Orejon Daniel, Oh Junho, Preston Daniel J, Yan Xiao, Sett Soumyadip, Takata Yasuyuki, Miljkovic Nenad, Sefiane Khellil
School of Engineering, Institute for Multiscale Thermofluids, The University of Edinburgh, Edinburgh EH9 3FD, Scotland, UK; International Institute for Carbon-Neutral Energy Research (WPI-I2CNER), Kyushu University, 744 Motooka, Nishi-ku, Fukuoka 819-0395, Japan.
Department of Mechanical Engineering, BK21 FOUR ERICA-ACE Center, Hanyang University, Ansan, Gyeonggi 15588, Republic of Korea.
Adv Colloid Interface Sci. 2024 Feb;324:103075. doi: 10.1016/j.cis.2023.103075. Epub 2023 Dec 28.
A consensus was built in the first half of the 20th century, which was further debated more than 3 decades ago, that the wettability and condensation mechanisms on smooth solid surfaces are modified by the adsorption of organic contaminants present in the environment. Recently, disagreement has formed about this topic once again, as many researchers have overlooked contamination due to its difficulty to eliminate. For example, the intrinsic wettability of rare earth oxides has been reported to be hydrophobic and non-wetting to water. These materials were subsequently shown to display dropwise condensation with steam.
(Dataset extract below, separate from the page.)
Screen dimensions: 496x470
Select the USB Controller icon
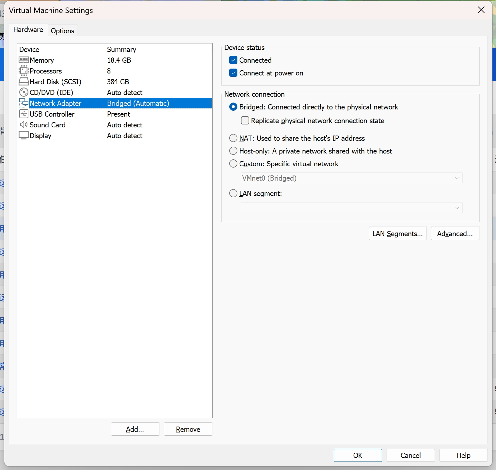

Nonetheless, follow on research has demonstrated that the intrinsic wettability of rare earth oxides is hydrophilic and wetting to water, and that a transition to hydrophobicity occurs in a matter of hours-to-days as a consequence of the adsorption of volatile organic compounds from the ambient environment. The adsorption mechanisms, kinetics, and selectivity, of these volatile organic compounds are empirically known to be functions of the substrate material and structure. However, these mechanisms, which govern the surface wettability, remain poorly understood. In this contribution, we introduce current research demonstrating the different intrinsic wettability of metals, rare earth oxides, and other smooth materials, showing that they are intrinsically hydrophilic. Then we provide details on research focusing on the transition from wetting (hydrophilicity) to non-wetting (hydrophobicity) on somooth surfaces due to adsorption of volatile organic compounds. A state-of-the-art figure of merit mapping the wettability of different smooth solid surfaces to ambient exposure as a function of the surface carbon content has also been developed. In addition, we analyse recent works that address these wetting transitions so to shed light on how such processes affect droplet pinning and lateral adhesion. We then conclude with objective perspectives about research on wetting to non-wetting transitions on smooth solid surfaces in an attempt to raise awareness regarding this surface contamination phenomenon within the engineering, interfacial science, and physical chemistry domains.
20世纪上半叶形成了一种共识,这种共识在30多年前又得到了进一步讨论,即光滑固体表面的润湿性和冷凝机制会因环境中存在的有机污染物的吸附而发生改变。最近,关于这个话题再次出现了分歧,因为许多研究人员由于难以消除污染而忽略了它。例如,据报道稀土氧化物的固有润湿性是疏水的,对水不润湿。这些材料随后被证明对蒸汽表现出滴状冷凝。然而,后续研究表明,稀土氧化物的固有润湿性是亲水的,对水是润湿的,并且由于从周围环境中吸附挥发性有机化合物,在数小时到数天内会发生向疏水性的转变。据经验所知,这些挥发性有机化合物的吸附机制、动力学和选择性是基底材料和结构的函数。然而,这些控制表面润湿性的机制仍然知之甚少。在本论文中,我们介绍了当前的研究,这些研究表明金属、稀土氧化物和其他光滑材料具有不同的固有润湿性,表明它们本质上是亲水的。然后,我们详细介绍了关于光滑表面由于挥发性有机化合物的吸附而从润湿(亲水性)转变为不润湿(疏水性)的研究。还开发了一个最新的品质因数,它将不同光滑固体表面对环境暴露的润湿性映射为表面碳含量的函数。此外,我们分析了最近关于这些润湿转变的研究,以便阐明这些过程如何影响液滴钉扎和横向附着力。然后,我们以客观的视角总结了关于光滑固体表面从润湿到不润湿转变的研究,试图提高工程、界面科学和物理化学领域对这种表面污染现象的认识。